## Exercise objective
Nothing but an exact copy of the listing should appear in the response.

::::::::

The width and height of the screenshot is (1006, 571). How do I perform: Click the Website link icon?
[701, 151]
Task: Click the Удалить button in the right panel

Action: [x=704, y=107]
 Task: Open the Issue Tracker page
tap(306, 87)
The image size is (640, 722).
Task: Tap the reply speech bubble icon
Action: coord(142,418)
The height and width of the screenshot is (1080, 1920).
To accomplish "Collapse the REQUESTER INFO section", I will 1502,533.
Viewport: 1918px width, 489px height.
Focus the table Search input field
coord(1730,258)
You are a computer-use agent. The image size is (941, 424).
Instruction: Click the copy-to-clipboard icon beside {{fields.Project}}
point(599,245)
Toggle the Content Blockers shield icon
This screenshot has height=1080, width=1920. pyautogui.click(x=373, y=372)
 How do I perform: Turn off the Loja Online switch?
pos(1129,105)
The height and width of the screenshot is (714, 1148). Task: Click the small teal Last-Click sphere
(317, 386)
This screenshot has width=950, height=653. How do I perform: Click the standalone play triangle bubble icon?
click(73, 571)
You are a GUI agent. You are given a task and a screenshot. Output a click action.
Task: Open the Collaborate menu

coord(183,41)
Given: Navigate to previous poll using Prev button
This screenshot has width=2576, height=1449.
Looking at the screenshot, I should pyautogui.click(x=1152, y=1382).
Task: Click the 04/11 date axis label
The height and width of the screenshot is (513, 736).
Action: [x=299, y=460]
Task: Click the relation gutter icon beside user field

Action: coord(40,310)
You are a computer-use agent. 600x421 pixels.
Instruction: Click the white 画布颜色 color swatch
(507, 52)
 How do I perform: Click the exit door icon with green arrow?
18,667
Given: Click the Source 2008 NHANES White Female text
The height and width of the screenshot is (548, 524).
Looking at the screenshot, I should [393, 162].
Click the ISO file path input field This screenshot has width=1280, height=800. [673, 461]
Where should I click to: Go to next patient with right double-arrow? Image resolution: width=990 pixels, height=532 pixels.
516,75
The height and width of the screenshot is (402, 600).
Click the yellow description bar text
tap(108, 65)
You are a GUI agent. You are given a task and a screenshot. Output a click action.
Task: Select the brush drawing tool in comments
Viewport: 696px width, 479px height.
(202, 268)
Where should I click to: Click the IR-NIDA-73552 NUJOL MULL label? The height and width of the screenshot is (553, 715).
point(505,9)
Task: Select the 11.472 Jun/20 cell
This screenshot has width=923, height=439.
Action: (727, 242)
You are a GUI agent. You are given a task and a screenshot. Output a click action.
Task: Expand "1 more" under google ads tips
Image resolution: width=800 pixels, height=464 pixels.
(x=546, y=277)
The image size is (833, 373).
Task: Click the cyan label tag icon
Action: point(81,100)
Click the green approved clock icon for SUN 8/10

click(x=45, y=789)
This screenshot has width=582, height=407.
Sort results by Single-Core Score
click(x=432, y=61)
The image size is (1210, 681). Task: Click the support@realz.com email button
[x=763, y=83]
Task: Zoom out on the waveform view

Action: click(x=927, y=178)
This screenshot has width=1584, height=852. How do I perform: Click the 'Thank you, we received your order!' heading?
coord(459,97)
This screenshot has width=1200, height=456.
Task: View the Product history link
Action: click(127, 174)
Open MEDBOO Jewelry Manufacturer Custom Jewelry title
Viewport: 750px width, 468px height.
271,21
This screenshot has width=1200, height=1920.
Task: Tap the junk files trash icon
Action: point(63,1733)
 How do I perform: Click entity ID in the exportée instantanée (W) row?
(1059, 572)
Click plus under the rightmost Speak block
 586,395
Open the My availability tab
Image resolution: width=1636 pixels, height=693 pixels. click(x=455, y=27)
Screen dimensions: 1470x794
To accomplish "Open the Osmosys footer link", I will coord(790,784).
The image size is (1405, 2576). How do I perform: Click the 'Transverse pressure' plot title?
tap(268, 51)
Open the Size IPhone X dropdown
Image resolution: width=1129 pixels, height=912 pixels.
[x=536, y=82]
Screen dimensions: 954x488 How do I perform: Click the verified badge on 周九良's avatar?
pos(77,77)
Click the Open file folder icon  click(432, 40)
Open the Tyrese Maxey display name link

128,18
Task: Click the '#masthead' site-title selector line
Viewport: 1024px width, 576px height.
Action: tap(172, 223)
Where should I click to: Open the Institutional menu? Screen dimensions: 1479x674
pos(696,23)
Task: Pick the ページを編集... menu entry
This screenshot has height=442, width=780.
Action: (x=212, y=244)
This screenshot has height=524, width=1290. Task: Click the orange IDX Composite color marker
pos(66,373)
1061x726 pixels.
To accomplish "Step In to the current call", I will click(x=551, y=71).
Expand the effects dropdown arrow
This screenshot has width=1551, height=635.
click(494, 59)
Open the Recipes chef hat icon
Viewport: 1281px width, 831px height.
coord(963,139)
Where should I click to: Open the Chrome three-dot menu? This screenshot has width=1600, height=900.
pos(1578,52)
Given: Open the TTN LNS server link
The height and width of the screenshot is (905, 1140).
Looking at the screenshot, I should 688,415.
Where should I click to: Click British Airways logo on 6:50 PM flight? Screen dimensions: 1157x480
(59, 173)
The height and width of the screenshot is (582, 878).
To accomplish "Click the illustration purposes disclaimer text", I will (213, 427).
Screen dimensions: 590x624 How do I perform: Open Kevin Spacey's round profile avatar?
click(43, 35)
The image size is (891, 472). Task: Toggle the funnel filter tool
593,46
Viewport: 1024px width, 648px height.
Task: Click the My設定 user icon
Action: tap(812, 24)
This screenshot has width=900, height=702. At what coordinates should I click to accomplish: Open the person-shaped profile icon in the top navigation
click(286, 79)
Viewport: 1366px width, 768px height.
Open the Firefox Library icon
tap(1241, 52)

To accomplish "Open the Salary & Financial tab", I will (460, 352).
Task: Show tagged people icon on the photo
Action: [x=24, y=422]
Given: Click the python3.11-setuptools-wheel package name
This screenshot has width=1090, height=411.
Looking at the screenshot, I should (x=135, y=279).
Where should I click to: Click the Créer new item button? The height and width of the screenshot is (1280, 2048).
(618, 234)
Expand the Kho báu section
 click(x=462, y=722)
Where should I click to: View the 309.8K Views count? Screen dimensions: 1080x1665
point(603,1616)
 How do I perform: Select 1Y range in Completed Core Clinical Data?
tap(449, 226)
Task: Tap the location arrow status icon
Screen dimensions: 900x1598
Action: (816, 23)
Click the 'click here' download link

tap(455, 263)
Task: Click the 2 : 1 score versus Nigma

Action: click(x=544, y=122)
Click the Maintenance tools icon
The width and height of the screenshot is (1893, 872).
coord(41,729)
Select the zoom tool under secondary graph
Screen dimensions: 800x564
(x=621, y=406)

::::::::

## Finished task
The width and height of the screenshot is (1006, 571). How do I perform: Click the Website link icon?
[701, 151]
Task: Click the Удалить button in the right panel

Action: [x=704, y=107]
 Task: Open the Issue Tracker page
tap(306, 87)
The image size is (640, 722).
Task: Tap the reply speech bubble icon
Action: coord(142,418)
The height and width of the screenshot is (1080, 1920).
To accomplish "Collapse the REQUESTER INFO section", I will 1502,533.
Viewport: 1918px width, 489px height.
Focus the table Search input field
coord(1730,258)
You are a computer-use agent. The image size is (941, 424).
Instruction: Click the copy-to-clipboard icon beside {{fields.Project}}
point(599,245)
Toggle the Content Blockers shield icon
This screenshot has height=1080, width=1920. pyautogui.click(x=373, y=372)
 How do I perform: Turn off the Loja Online switch?
pos(1129,105)
The height and width of the screenshot is (714, 1148). Task: Click the small teal Last-Click sphere
(317, 386)
This screenshot has width=950, height=653. How do I perform: Click the standalone play triangle bubble icon?
click(73, 571)
You are a GUI agent. You are given a task and a screenshot. Output a click action.
Task: Open the Collaborate menu

coord(183,41)
Given: Navigate to previous poll using Prev button
This screenshot has width=2576, height=1449.
Looking at the screenshot, I should pyautogui.click(x=1152, y=1382).
Task: Click the 04/11 date axis label
The height and width of the screenshot is (513, 736).
Action: [x=299, y=460]
Task: Click the relation gutter icon beside user field

Action: coord(40,310)
You are a computer-use agent. 600x421 pixels.
Instruction: Click the white 画布颜色 color swatch
(507, 52)
 How do I perform: Click the exit door icon with green arrow?
18,667
Given: Click the Source 2008 NHANES White Female text
The height and width of the screenshot is (548, 524).
Looking at the screenshot, I should [393, 162].
Click the ISO file path input field This screenshot has width=1280, height=800. [673, 461]
Where should I click to: Go to next patient with right double-arrow? Image resolution: width=990 pixels, height=532 pixels.
516,75
The height and width of the screenshot is (402, 600).
Click the yellow description bar text
tap(108, 65)
You are a GUI agent. You are given a task and a screenshot. Output a click action.
Task: Select the brush drawing tool in comments
Viewport: 696px width, 479px height.
(202, 268)
Where should I click to: Click the IR-NIDA-73552 NUJOL MULL label? The height and width of the screenshot is (553, 715).
point(505,9)
Task: Select the 11.472 Jun/20 cell
This screenshot has width=923, height=439.
Action: (727, 242)
You are a GUI agent. You are given a task and a screenshot. Output a click action.
Task: Expand "1 more" under google ads tips
Image resolution: width=800 pixels, height=464 pixels.
(x=546, y=277)
The image size is (833, 373).
Task: Click the cyan label tag icon
Action: point(81,100)
Click the green approved clock icon for SUN 8/10

click(x=45, y=789)
This screenshot has width=582, height=407.
Sort results by Single-Core Score
click(x=432, y=61)
The image size is (1210, 681). Task: Click the support@realz.com email button
[x=763, y=83]
Task: Zoom out on the waveform view

Action: click(x=927, y=178)
This screenshot has width=1584, height=852. How do I perform: Click the 'Thank you, we received your order!' heading?
coord(459,97)
This screenshot has width=1200, height=456.
Task: View the Product history link
Action: click(127, 174)
Open MEDBOO Jewelry Manufacturer Custom Jewelry title
Viewport: 750px width, 468px height.
271,21
This screenshot has width=1200, height=1920.
Task: Tap the junk files trash icon
Action: point(63,1733)
 How do I perform: Click entity ID in the exportée instantanée (W) row?
(1059, 572)
Click plus under the rightmost Speak block
 586,395
Open the My availability tab
Image resolution: width=1636 pixels, height=693 pixels. click(x=455, y=27)
Screen dimensions: 1470x794
To accomplish "Open the Osmosys footer link", I will coord(790,784).
The image size is (1405, 2576). How do I perform: Click the 'Transverse pressure' plot title?
tap(268, 51)
Open the Size IPhone X dropdown
Image resolution: width=1129 pixels, height=912 pixels.
[x=536, y=82]
Screen dimensions: 954x488 How do I perform: Click the verified badge on 周九良's avatar?
pos(77,77)
Click the Open file folder icon  click(432, 40)
Open the Tyrese Maxey display name link

128,18
Task: Click the '#masthead' site-title selector line
Viewport: 1024px width, 576px height.
Action: tap(172, 223)
Where should I click to: Open the Institutional menu? Screen dimensions: 1479x674
pos(696,23)
Task: Pick the ページを編集... menu entry
This screenshot has height=442, width=780.
Action: (x=212, y=244)
This screenshot has height=524, width=1290. Task: Click the orange IDX Composite color marker
pos(66,373)
1061x726 pixels.
To accomplish "Step In to the current call", I will click(x=551, y=71).
Expand the effects dropdown arrow
This screenshot has width=1551, height=635.
click(494, 59)
Open the Recipes chef hat icon
Viewport: 1281px width, 831px height.
coord(963,139)
Where should I click to: Open the Chrome three-dot menu? This screenshot has width=1600, height=900.
pos(1578,52)
Given: Open the TTN LNS server link
The height and width of the screenshot is (905, 1140).
Looking at the screenshot, I should 688,415.
Where should I click to: Click British Airways logo on 6:50 PM flight? Screen dimensions: 1157x480
(59, 173)
The height and width of the screenshot is (582, 878).
To accomplish "Click the illustration purposes disclaimer text", I will (213, 427).
Screen dimensions: 590x624 How do I perform: Open Kevin Spacey's round profile avatar?
click(43, 35)
The image size is (891, 472). Task: Toggle the funnel filter tool
593,46
Viewport: 1024px width, 648px height.
Task: Click the My設定 user icon
Action: tap(812, 24)
This screenshot has width=900, height=702. At what coordinates should I click to accomplish: Open the person-shaped profile icon in the top navigation
click(286, 79)
Viewport: 1366px width, 768px height.
Open the Firefox Library icon
tap(1241, 52)

To accomplish "Open the Salary & Financial tab", I will (460, 352).
Task: Show tagged people icon on the photo
Action: [x=24, y=422]
Given: Click the python3.11-setuptools-wheel package name
This screenshot has width=1090, height=411.
Looking at the screenshot, I should (x=135, y=279).
Where should I click to: Click the Créer new item button? The height and width of the screenshot is (1280, 2048).
(618, 234)
Expand the Kho báu section
 click(x=462, y=722)
Where should I click to: View the 309.8K Views count? Screen dimensions: 1080x1665
point(603,1616)
 How do I perform: Select 1Y range in Completed Core Clinical Data?
tap(449, 226)
Task: Tap the location arrow status icon
Screen dimensions: 900x1598
Action: (816, 23)
Click the 'click here' download link

tap(455, 263)
Task: Click the 2 : 1 score versus Nigma

Action: click(x=544, y=122)
Click the Maintenance tools icon
The width and height of the screenshot is (1893, 872).
coord(41,729)
Select the zoom tool under secondary graph
Screen dimensions: 800x564
(x=621, y=406)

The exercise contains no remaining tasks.